In cases where continued DBS therapy was effective, sudden explantation of the DBS system may result in DBS withdrawal syndrome.31 To avoid this situation, it is important to provide urgent intervention to minimize the severity of each complication. Therefore, superficial skin infection should be treated immediately to avoid development of severe hardware infection, and lead/cable fracture should also be immediately normalized to minimize the period of DBS withdrawal.

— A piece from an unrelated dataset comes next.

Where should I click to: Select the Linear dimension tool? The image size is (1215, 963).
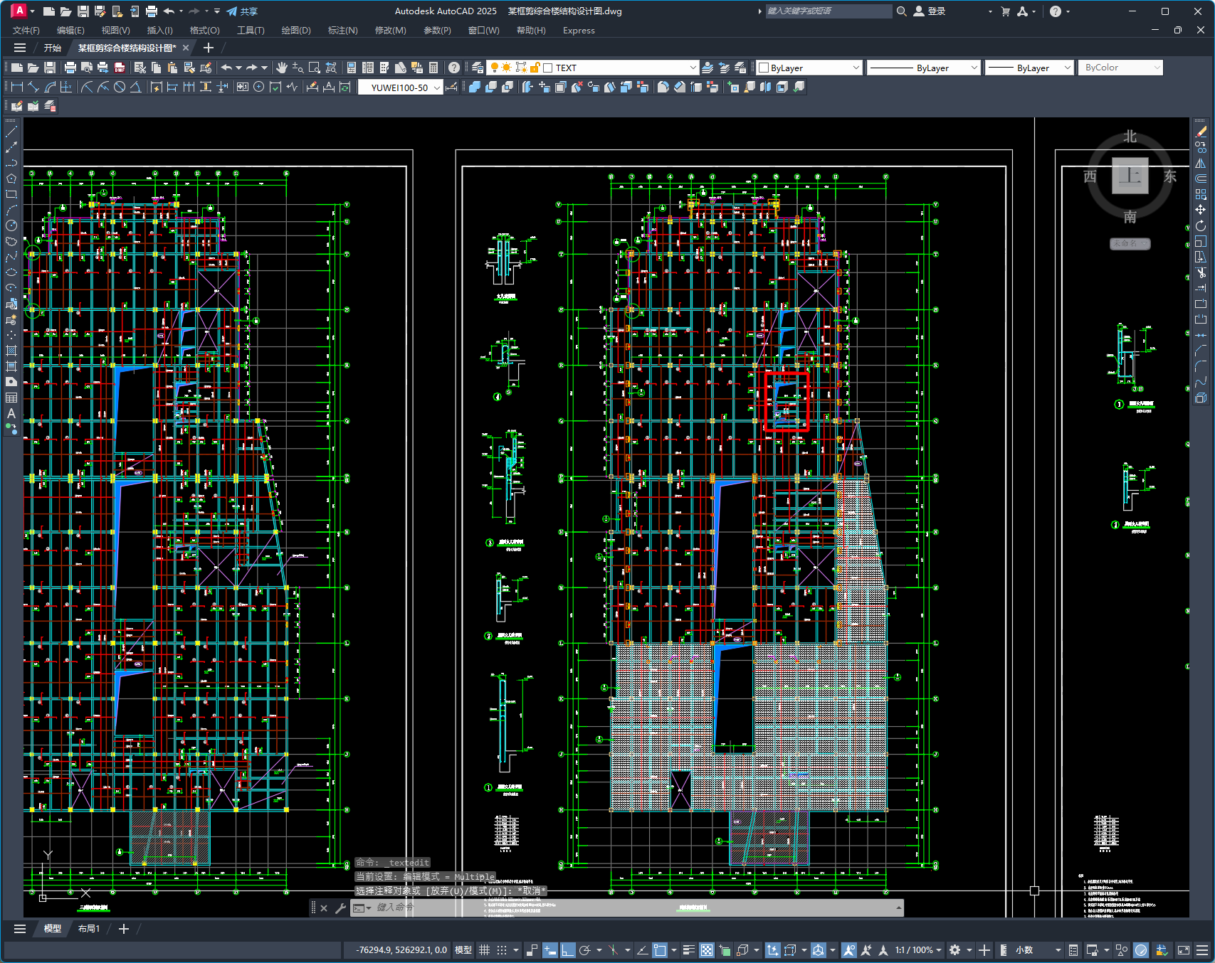pos(16,87)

The incidence of adverse events in our series was acceptable. Although we report acceptably low incidence of complications and successful troubleshooting methods, our study included a relatively small case volume, and all procedures were performed by a single surgeon. We would prefer to collect data from multiple centers to obtain a universal incidence of complications associated with DBS therapy. However, it is important for clinicians to share clinical knowledge from a single-center experience, as our case series included unique cases.
Conclusion
We report our 5-year experience of surgical management of adverse events associated with DBS therapy using clinical vignettes including several rare cases. DBS surgery is a safe and effective procedure when performed by a trained neurosurgeon. It is important for clinicians to be aware that there are troubles that are potentially manageable with optimal surgical treatment.
Footnotes
Author’s note: Kazumichi Yamada is now affiliated with Department of Neurosurgery, School of Medicine, Kumamoto University, Kumamoto, Japan.
Declaration of conflicting interests: The author(s) declared no potential conflicts of interest with respect to the research, authorship, and/or publication of this article.

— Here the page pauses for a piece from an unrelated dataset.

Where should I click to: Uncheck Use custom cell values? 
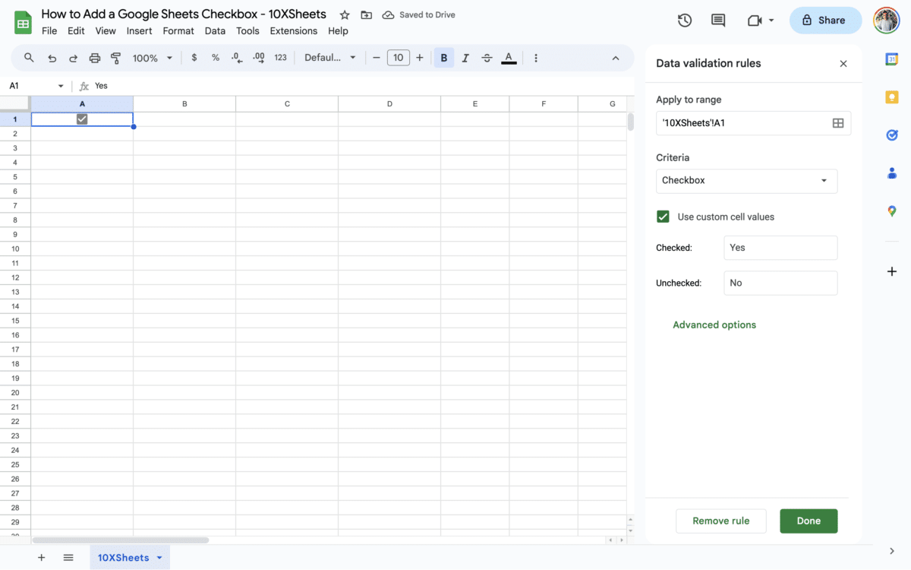click(x=663, y=217)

Ethical approval: Ethical approval for this study was obtained from Fukuoka University—Medical Ethics Review Board (IRB approval no. 2018M102).
Funding: The author(s) disclosed receipt of the following financial support for the research, authorship, and/or publication of this article: This study was partly supported by the Japan Society for the Promotion of Science (JSPS) Grant-in-Aid for Scientific Research (C) 18K08956, and JSPS Fujita Memorial Fund for Medical Research.
Informed consent: Informed consent was not sought because this is a retrospective study and the process was waived by Fukuoka University—Medical Ethics Review Board.